“La gendarmerie, la force des temps difficiles”

Le colonel Olivier Le Bianic, en réunion de commandement, et en inspection de la compagnie d'Auxerre. - SALESSE Florian

Le colonel Olivier Le Bianic, en réunion de commandement, et en inspection de la compagnie d’Auxerre. – SALESSE Florian

À la tête du groupement départemental depuis trois ans, le colonel Olivier Le Bianic évoque les défis auxquels doit faire face la gendarmerie de l’Yonne.

Olivier Le Bianic ne fait « pas tout ». Mais il veut être « au courant de tout ». Patron des 589 gendarmes et civils de l’Yonne, le colonel, commandant du groupement de gendarmerie départementale de l’Yonne, se porte garant de la « juste distribution » entre la police administrative et la police judiciaire. Entre la surveillance du territoire et les enquêtes. Alors que les restrictions budgétaires sont de plus en plus pesantes, Olivier Le Bianic se livre à un « combat de tous les jours » pour « rationaliser les actes ».

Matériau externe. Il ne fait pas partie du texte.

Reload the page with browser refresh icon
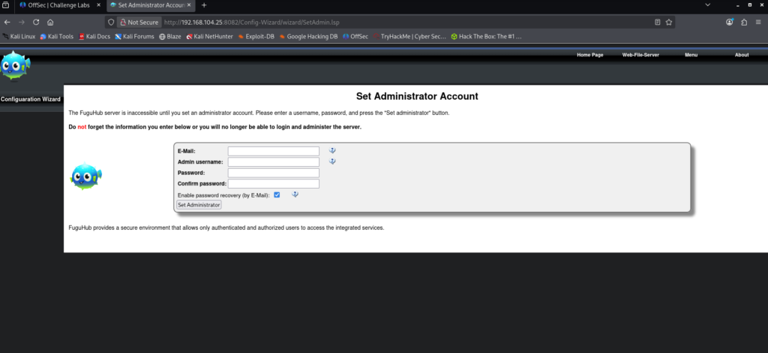The image size is (768, 353). point(36,23)
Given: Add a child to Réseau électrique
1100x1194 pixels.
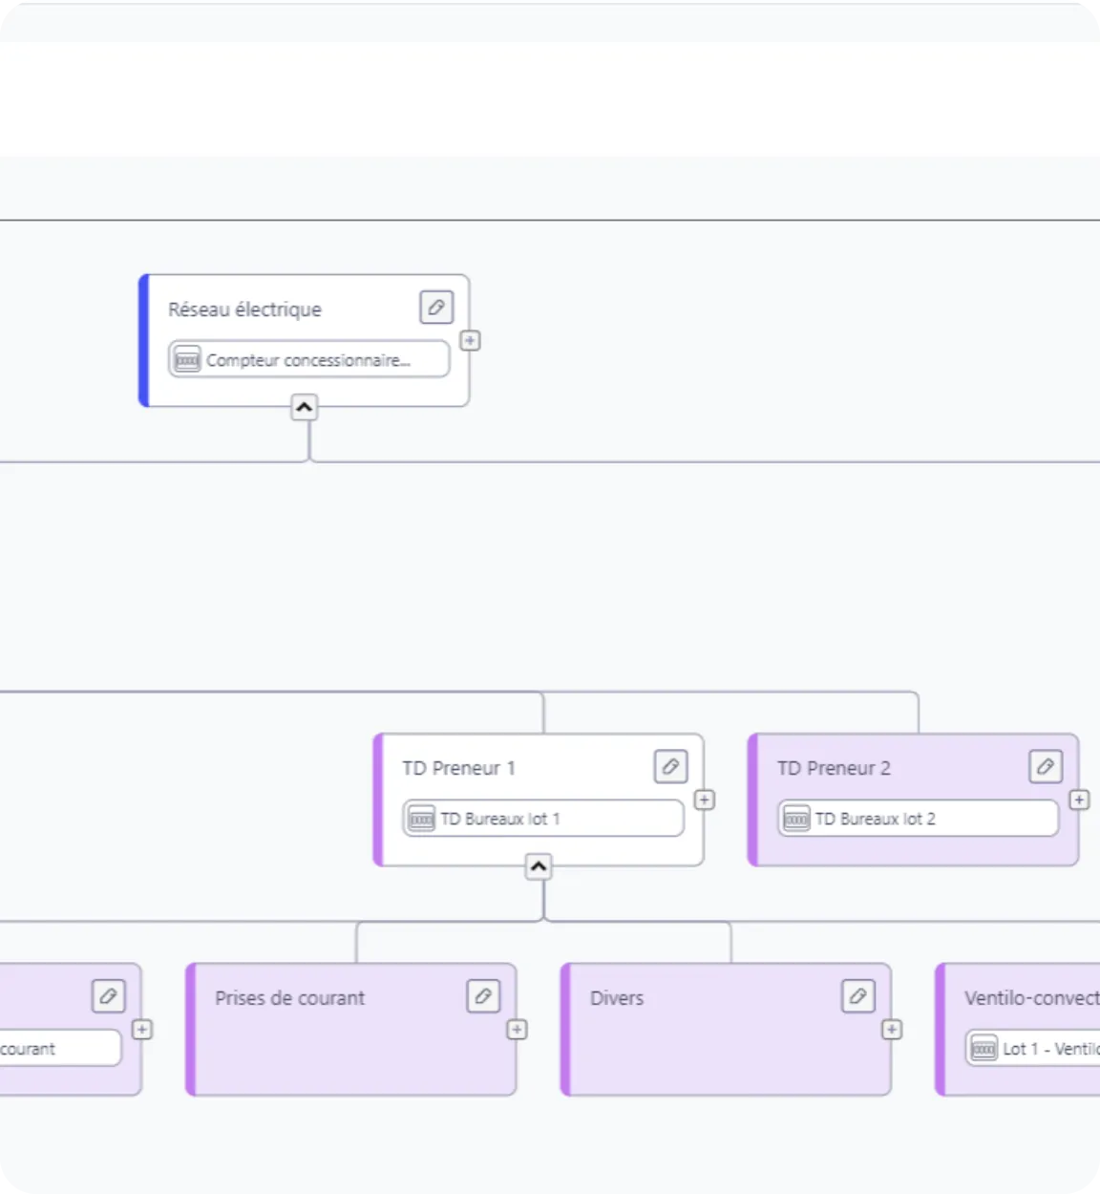Looking at the screenshot, I should 470,341.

Quel est le rôle d’un commandant de groupement de gendarmerie? Le premier rôle du commandant est d’assurer une juste distribution des moyens entre la police administrative, première mission de la gendarmerie, et la police judiciaire. Nous devons à tout prix maintenir nos missions : la surveillance générale du territoire, et les investigations. Le commandant se porte garant de cette réalisation. Si l’accent est mis sur l’investigation, il y aura davantage d’interpellations, mais plus de faits commis… Il faut trouver le juste équilibre entre la prévention et la répression.

Ce qui vous expose parfois à des choix cornéliens? Oui. Quand un phénomène émerge, nous devons marcher sur deux jambes, mixer les plans de surveillance et les investigations.

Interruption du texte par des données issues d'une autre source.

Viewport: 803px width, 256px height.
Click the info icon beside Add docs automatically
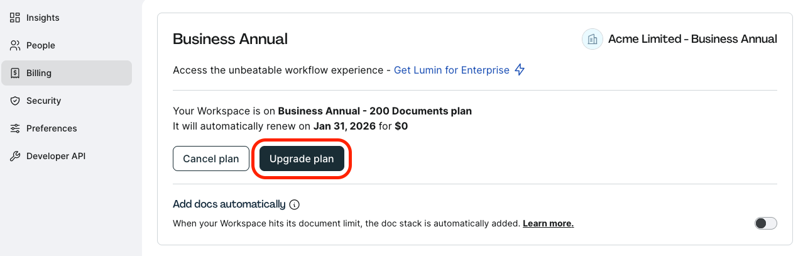pos(295,204)
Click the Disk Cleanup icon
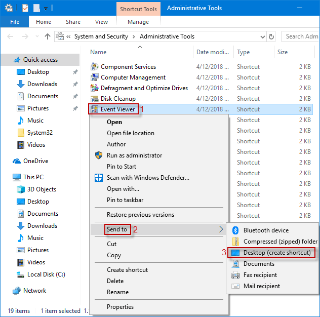Viewport: 320px width, 317px height. pyautogui.click(x=94, y=99)
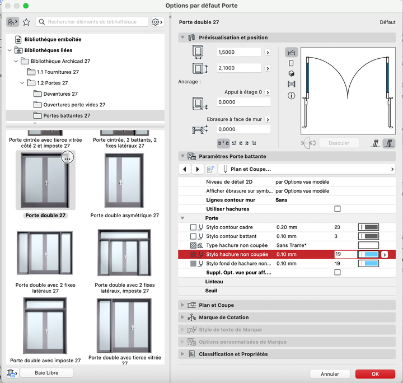Switch preview to 3D cube view
The image size is (403, 383).
291,74
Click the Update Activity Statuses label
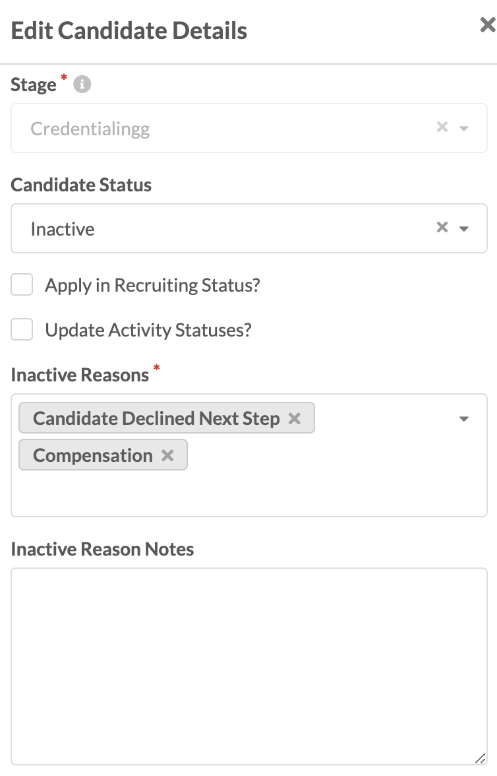Image resolution: width=497 pixels, height=776 pixels. click(x=148, y=330)
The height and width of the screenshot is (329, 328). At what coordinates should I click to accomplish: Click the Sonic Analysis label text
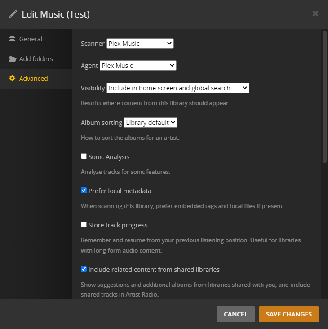click(x=109, y=157)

Les restrictions budgétaires vous compliquent-elles la tâche? Dans la mesure où nous sommes conscients de la contrainte, cela nécessite de peser chacune de nos actions. Il n’y a pas de place pour les missions à vide. Néanmoins il faut rationaliser nos actes sans faire peser cette problématique sur la surveillance du territoire. Il est impensable de diminuer notre présence sur le terrain pour une raison de restriction de gasoil. C’est un combat de tous les jours.